REQUIREMENT:
In the entries below, every line with the string "fill" is to be reported.

-- MATERIAL FOR THE TASK follows --

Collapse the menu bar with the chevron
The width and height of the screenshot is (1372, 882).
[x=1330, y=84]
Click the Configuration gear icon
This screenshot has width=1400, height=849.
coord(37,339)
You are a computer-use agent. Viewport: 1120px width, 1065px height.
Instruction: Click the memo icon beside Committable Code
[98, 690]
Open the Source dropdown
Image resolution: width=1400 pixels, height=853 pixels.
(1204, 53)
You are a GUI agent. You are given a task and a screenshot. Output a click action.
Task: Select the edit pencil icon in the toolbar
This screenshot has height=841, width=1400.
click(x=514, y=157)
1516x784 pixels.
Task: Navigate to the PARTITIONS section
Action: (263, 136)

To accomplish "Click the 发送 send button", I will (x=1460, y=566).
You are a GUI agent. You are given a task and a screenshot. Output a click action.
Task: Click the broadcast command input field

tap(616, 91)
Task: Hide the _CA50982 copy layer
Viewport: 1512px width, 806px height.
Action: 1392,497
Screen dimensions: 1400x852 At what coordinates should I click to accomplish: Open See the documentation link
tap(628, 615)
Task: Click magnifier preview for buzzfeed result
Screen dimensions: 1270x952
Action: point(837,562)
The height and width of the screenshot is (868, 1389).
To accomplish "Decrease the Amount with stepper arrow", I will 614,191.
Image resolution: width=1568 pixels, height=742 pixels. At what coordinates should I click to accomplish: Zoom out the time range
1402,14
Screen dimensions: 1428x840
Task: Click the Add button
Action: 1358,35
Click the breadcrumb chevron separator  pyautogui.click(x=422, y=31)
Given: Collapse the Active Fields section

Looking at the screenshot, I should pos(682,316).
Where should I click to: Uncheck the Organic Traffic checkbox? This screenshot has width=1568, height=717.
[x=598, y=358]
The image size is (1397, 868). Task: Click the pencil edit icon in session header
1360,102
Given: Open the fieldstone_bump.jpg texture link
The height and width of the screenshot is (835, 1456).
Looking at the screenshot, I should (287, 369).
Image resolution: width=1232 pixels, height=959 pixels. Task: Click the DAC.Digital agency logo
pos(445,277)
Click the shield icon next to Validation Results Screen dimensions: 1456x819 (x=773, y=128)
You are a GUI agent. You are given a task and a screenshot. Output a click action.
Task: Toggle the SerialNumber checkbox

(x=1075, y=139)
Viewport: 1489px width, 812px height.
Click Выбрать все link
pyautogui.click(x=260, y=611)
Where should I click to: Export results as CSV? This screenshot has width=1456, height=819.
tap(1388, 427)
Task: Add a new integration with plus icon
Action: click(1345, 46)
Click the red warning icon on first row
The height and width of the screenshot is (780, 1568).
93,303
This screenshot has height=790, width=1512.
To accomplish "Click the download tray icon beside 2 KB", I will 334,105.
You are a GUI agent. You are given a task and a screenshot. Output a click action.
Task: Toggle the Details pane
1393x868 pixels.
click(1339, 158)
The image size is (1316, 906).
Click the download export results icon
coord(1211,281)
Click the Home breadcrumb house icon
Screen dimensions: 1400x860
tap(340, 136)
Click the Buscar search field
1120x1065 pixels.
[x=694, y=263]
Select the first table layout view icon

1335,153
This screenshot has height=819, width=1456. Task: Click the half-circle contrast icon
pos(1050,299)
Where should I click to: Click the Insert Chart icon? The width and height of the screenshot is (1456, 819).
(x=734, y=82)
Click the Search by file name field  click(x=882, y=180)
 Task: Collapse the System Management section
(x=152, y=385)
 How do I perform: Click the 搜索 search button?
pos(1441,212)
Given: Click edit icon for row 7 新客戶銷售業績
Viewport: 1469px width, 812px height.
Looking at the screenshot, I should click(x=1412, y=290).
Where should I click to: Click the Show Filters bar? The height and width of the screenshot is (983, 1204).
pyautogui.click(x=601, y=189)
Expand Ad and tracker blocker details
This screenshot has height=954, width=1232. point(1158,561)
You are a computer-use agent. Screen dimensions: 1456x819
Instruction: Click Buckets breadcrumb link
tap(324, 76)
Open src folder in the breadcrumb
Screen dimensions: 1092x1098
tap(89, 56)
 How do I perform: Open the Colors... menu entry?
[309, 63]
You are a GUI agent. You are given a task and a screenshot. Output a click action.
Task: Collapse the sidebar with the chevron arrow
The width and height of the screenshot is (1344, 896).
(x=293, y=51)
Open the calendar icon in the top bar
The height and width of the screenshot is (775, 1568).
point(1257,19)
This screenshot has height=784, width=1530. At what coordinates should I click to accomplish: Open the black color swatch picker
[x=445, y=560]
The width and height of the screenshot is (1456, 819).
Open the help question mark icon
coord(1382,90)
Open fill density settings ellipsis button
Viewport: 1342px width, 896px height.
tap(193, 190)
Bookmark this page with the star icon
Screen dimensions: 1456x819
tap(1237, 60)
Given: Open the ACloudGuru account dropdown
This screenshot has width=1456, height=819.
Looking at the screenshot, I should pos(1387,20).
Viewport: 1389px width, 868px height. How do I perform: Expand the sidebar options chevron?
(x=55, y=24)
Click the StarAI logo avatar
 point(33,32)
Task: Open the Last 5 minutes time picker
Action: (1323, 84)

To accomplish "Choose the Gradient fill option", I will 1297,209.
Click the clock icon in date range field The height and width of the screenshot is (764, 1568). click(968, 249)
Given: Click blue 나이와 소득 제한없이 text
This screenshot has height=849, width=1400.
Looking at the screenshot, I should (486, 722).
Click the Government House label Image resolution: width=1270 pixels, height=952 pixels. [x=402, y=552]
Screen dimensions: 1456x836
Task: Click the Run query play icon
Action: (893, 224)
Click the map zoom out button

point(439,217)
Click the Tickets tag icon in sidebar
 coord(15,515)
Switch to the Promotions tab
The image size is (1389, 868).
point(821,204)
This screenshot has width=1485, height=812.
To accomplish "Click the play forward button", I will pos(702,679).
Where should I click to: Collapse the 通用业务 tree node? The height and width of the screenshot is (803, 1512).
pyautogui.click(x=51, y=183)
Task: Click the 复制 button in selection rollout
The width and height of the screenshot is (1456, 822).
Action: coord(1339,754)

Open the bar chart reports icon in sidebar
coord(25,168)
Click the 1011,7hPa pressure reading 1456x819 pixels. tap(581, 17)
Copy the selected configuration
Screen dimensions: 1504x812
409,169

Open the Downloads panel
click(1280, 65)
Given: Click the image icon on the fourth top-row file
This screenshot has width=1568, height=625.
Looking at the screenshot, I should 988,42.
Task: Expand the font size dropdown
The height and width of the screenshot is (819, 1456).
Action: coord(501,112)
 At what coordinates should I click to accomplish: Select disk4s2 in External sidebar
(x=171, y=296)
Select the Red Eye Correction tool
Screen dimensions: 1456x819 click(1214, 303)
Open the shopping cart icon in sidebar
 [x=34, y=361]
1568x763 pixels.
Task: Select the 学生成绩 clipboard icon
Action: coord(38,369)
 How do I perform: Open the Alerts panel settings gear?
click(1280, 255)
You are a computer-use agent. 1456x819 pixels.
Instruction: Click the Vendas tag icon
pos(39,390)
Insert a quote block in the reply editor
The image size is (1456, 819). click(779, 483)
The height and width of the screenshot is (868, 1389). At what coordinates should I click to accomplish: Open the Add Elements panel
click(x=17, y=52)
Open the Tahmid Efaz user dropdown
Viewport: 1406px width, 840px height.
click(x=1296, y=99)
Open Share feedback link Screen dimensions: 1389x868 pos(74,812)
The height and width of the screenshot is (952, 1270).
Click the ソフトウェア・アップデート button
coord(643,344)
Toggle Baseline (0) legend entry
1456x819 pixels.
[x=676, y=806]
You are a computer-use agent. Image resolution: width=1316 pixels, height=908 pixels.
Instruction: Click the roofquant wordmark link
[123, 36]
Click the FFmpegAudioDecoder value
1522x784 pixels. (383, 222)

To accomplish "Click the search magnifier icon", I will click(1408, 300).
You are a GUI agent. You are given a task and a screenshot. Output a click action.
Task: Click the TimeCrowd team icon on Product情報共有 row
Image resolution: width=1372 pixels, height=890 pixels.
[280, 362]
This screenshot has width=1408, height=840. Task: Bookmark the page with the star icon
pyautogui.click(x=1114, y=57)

-- MATERIAL FOR THE TASK concluded --

ANSWER:
Open fill density settings ellipsis button
To accomplish "Choose the Gradient fill option", I will 1297,209.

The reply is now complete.